The money from the fees, if rule 22c-2 of the Investment Company Act of 1940 becomes reality, would be invested directly back into the funds themselves, assuring long-term shareholders do not get trampled by quick-hitting investors trying to time funds.
A four-to-one vote threw the issue of redemption fees into a 45-day public comment forum. After that, the Commission will decide whether to propose a rule.
Paul Roye, head of the SECs Division of Investment Management, said in a statement yesterday: "Such a redemption fee, together with fair value pricing, can serve to reduce if not eliminate the profits that market timers seek to extract from the fund."
SEC Chairman William Donaldson said in an opening statement , "This proposal is clearly only one piece of a much larger regulatory response to short-term trading and market-timing. I anticipate that there will be significant comment and debate about the proposal, particularly in light of its potential impact on the smaller investor."

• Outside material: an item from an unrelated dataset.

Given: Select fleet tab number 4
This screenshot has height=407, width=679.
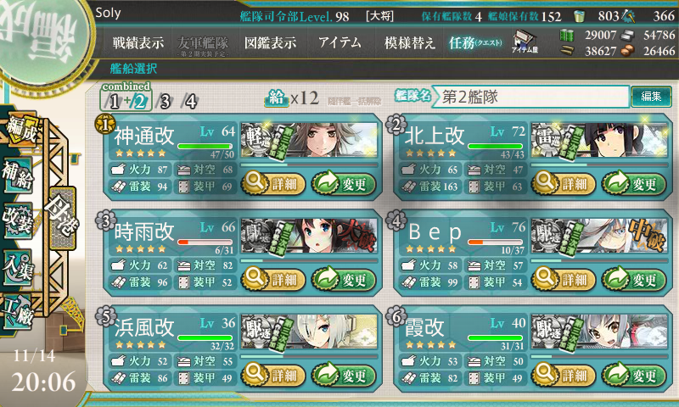Looking at the screenshot, I should point(189,101).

At an open meeting designed to figure out the feasibility of such a rule proposal, Donaldson called the idea of mandating redemption fees an "effective deterrent to abusive short-term trades." But he did cite caveats, such as possible confusion by intermediary brokers, which could result in them being "reluctant to undertake this burden on behalf of the funds."
Matt Fink, president of the mutual fund lobbying group Investment Company Institute, also issued a statement yesterday, supporting the 2% redemption fee, calling it "an essential step to combat market timing abuses."
The proposal is the latest in a barrage of reform ideas by the SEC, which has already passed a rule making fund portfolios more transparent, considered many ways to combat late trading and market timing, and proposed code of ethic requirements for firms.